Some state regulators say wealthy special interests - such as proponents of legalized gambling - may attempt to use the referendum process as a cost-effective means of bypassing the state legislature, accomplishing through a glitzy campaign what they couldn't in careful deliberations with elected lawmakers.

State officials want to impose the same kinds of financial-disclosure and accountability standards on ballot-initiative workers as apply to candidates seeking access to the ballot.

Referendum proponents see a veiled effort to make ballot campaigns as difficult as possible. "The initiative process is under siege," says Barnaby Zall of National Voter Outreach Inc., a Maryland-based political consulting firm specializing in petition campaigns.

THE most recent wave of ballot-initiative regulations came after 1992, following citizen referendums that established term limits for legislators in 18 states.
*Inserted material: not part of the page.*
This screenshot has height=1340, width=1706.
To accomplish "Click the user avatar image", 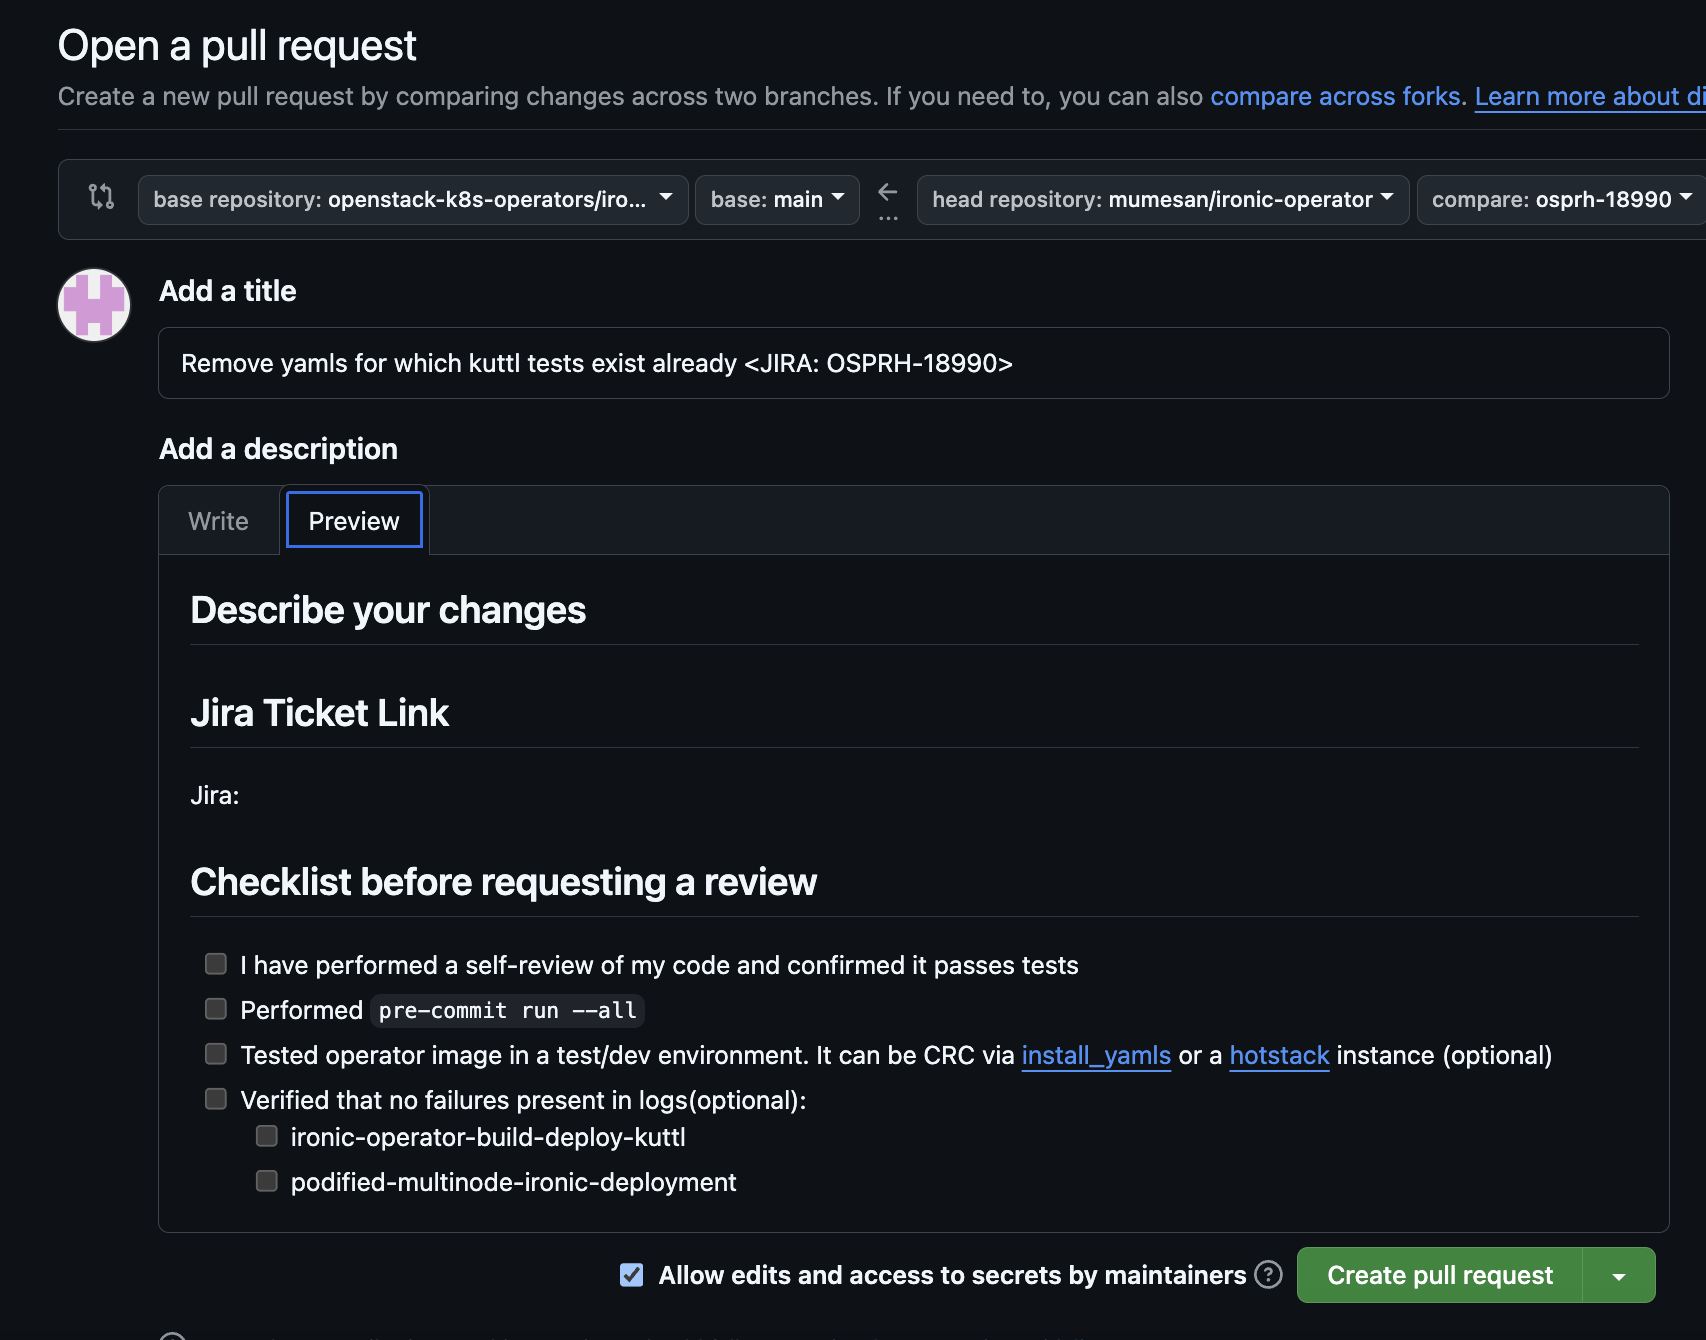I will point(94,305).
Some analysts see the ballot restrictions as payback by legislators who didn't appreciate having their careers as lawmakers cut short.

Regardless of the motives behind them, the laws have sharply reduced the number of ballot questions presented to voters. Ballot issues totalled 107 in 1994 and 91 in 1996. This year there are 64 issues on state ballots.

State officials emphasize that one of their chief motives is to prevent election fraud. But initiative proponents counter that the amount of fraud is negligible. Ballot workers, they say, have a vested interest in keeping the process clean.

Denver lawyer Bill Orr, who has been arguing petition cases for decades, says the initiative process is a "noble and sacred right" that should be protected from meddling by state regulators.

Several government associations view the process in a different light. "Signature solicitation is often more akin to hucksterism than political discourse," says a friend-of-the-court brief submitted by The Council of State Governments in Washington. Governments must be allowed to make "good-faith efforts to regulate the petition process if its democratic essence is to be restored."